Second opinion. “Now we are actively studying and conducting laboratory research on how our lifestyle affects the intestinal microflora,” says Inna Tulina. – If we talk about the skin, then often its problems are associated with external factors – poor ecology, dry air and the influence of all kinds of radiation. But do not forget that we also receive an adverse effect from the inside – chlorinated water, products with preservatives – they also affect the skin in a bad way. ”
Do you need a detox?
The phrase “skin detox” is loved not only by readers of fashion magazines, but also by cosmetologists and manufacturers of cosmetic products.Many people believe in this and even practice detox as a remedy for beautiful skin. But honest experts say that skin detox is nothing more than an advertising gimmick. A healthy body can independently carry out the detox procedure. The liver and intestines work to eliminate toxins and toxins to a greater extent, and when they cannot cope, the body begins to attract its reserve to the elimination, the very first of which is the skin. “However, if the main pathways fail, an attempt to get rid of endotoxins can lead to the emergence of various skin manifestations, because the skin is not adapted to the elimination of decay products,” says Vasily Firsov.- That is why there are inflammatory reactions of the sebaceous and sweat glands. The situation is complicated by the fact that endotoxins can have a direct damaging effect on the epithelium of the ducts of the sebaceous and sweat glands. These are the so-called antigen-antibody complexes, which the body must remove when an allergen enters – for example, with food. Basically, the intestine takes over this function, it can remove large molecules due to its area, but if the path is closed, the skin will remove the molecules. And since they are aggressive in themselves and have a damaging effect on cells, inflammation will occur on the skin. “
Second opinion. “It is important to understand that there is no such direct way as if you ate an apple and began to look good, or if you smoke and look bad, there is no way.
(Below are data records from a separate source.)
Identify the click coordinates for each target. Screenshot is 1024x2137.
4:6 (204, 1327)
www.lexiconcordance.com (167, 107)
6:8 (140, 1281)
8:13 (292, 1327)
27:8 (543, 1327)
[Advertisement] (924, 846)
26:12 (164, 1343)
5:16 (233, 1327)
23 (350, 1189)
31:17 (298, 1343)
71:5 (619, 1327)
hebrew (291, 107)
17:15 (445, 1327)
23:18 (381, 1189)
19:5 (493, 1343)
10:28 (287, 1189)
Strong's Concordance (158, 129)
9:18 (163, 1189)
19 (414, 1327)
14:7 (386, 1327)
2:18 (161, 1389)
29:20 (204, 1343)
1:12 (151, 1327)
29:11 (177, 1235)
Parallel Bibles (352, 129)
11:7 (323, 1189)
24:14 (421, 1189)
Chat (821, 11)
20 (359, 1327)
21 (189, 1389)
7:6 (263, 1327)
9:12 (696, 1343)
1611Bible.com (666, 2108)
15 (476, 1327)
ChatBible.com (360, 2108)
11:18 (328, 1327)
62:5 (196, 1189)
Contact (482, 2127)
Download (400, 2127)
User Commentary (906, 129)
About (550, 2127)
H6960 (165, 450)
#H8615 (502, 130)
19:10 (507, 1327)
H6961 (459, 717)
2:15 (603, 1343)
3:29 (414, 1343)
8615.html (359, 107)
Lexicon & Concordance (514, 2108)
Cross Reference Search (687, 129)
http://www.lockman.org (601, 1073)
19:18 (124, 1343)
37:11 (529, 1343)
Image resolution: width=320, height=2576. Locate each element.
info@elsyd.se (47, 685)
Between the skin and the intestines there is a large buffer of various regulatory systems, including hormonal, nervous, endocrine, hematopoietic, etc. This buffer in some people can be very wide, in others, on the contrary, it is too narrow. And the smaller it is, the stronger the external manifestations on the skin, ”says Inna Tulina.
Permitted procedures
“If we only suspect a connection between the skin and the gastrointestinal tract, then we must clearly establish it and enable related specialists to carry out diagnostics,” says Vasily Firsov.- Standard studies: a blood test for various inflammatory changes, studies of the biochemical composition of the blood (microelement composition, study of the content of vitamins, the level of hormones affecting digestion processes, the level of glucose in the blood). Research for systemic infections is mandatory. In some cases, you can even carry out an ultrasound of the skin to determine the nature of the disease. The extreme option that we resort to is a skin biopsy to identify psoriatic processes, chronic dermatoses or atypical inflammatory changes in the skin, which are most often also caused by processes occurring in the body.And only when the cause of skin problems is finally identified, treatment is prescribed according to the principle “do not irritate the irritated.” To relieve acute inflammation on the skin, use soothing lotions, applications of glucocorticoid and external agents with GCS. In general, everything that will calm the process. Treatment and rehabilitation are aimed at preventing the formation of hypertrophic changes in the skin.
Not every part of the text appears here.